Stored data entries
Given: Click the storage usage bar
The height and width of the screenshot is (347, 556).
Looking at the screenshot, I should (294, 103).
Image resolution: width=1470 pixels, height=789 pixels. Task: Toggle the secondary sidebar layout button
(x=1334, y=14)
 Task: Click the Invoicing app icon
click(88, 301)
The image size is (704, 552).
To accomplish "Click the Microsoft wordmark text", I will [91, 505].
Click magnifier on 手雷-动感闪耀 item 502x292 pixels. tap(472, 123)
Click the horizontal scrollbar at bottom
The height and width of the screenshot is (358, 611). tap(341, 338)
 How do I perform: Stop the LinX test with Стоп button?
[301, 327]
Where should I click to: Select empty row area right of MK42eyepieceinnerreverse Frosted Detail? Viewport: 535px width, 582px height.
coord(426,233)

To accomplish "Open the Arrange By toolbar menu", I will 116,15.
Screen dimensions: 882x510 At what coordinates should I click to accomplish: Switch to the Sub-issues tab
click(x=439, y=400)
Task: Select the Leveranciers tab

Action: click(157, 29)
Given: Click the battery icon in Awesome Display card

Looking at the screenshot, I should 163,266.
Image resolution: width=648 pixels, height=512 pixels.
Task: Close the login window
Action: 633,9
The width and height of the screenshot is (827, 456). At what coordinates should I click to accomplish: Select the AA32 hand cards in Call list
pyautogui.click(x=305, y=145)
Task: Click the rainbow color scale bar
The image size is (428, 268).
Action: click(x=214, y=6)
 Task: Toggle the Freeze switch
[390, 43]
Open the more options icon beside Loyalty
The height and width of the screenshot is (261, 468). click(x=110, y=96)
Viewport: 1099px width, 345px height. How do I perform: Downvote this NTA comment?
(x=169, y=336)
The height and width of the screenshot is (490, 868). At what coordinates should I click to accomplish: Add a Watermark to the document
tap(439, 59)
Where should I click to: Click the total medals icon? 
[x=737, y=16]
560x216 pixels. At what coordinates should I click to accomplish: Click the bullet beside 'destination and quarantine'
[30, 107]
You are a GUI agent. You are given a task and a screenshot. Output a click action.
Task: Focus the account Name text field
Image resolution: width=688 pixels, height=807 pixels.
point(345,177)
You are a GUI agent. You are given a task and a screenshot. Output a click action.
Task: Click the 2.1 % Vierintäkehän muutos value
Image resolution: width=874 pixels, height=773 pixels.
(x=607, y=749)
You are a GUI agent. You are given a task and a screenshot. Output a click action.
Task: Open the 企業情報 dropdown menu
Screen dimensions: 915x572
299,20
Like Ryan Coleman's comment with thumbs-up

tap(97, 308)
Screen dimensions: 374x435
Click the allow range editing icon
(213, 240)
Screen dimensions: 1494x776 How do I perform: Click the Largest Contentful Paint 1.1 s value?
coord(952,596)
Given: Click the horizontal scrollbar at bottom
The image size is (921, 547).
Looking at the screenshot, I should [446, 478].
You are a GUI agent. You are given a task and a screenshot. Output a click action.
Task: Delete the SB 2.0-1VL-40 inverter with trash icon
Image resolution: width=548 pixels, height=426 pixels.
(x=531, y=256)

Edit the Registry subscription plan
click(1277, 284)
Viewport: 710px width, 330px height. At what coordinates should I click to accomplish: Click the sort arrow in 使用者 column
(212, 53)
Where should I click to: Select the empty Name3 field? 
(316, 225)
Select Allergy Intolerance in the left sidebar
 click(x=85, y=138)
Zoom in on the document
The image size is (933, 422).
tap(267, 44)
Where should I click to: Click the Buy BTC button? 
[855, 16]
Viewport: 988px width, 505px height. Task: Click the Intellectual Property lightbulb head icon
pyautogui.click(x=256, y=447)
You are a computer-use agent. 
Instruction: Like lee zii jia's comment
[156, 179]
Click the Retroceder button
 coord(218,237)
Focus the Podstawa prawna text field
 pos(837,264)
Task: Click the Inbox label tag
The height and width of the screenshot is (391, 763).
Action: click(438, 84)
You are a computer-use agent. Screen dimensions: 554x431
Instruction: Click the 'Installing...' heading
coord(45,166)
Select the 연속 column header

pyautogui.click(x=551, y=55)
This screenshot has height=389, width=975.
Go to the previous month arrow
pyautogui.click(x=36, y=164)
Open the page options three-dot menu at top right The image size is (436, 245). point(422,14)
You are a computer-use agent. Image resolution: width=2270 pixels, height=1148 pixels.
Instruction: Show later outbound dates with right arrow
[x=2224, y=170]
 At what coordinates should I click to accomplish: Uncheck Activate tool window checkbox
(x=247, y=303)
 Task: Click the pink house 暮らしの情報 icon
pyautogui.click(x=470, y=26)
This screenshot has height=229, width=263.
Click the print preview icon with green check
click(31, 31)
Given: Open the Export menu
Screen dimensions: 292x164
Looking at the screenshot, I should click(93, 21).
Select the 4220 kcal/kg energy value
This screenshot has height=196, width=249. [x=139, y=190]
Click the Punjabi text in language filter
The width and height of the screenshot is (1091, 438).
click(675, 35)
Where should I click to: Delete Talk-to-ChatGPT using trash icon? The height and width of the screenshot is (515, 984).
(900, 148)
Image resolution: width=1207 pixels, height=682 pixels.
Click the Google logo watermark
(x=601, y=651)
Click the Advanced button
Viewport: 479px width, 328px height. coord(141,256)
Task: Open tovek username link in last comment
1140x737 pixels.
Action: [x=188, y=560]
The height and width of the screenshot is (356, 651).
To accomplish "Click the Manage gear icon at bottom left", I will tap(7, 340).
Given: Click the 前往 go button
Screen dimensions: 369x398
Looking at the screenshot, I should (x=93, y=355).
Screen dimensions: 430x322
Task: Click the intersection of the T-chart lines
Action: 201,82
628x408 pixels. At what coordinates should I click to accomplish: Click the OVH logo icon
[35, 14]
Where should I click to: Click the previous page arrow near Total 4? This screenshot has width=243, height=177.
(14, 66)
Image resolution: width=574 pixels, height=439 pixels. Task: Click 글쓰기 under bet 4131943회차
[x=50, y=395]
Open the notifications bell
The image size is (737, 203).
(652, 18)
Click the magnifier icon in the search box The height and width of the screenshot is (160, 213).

Task to carry out
Each line in the entries above, starting at the line with "Task: Click the Inbox label tag" and ending at the line with "This screenshot has height=389, width=975.", is to be printed exactly, and only those lines.

Result for this task
Task: Click the Inbox label tag
The height and width of the screenshot is (391, 763).
Action: click(438, 84)
You are a computer-use agent. Screen dimensions: 554x431
Instruction: Click the 'Installing...' heading
coord(45,166)
Select the 연속 column header

pyautogui.click(x=551, y=55)
This screenshot has height=389, width=975.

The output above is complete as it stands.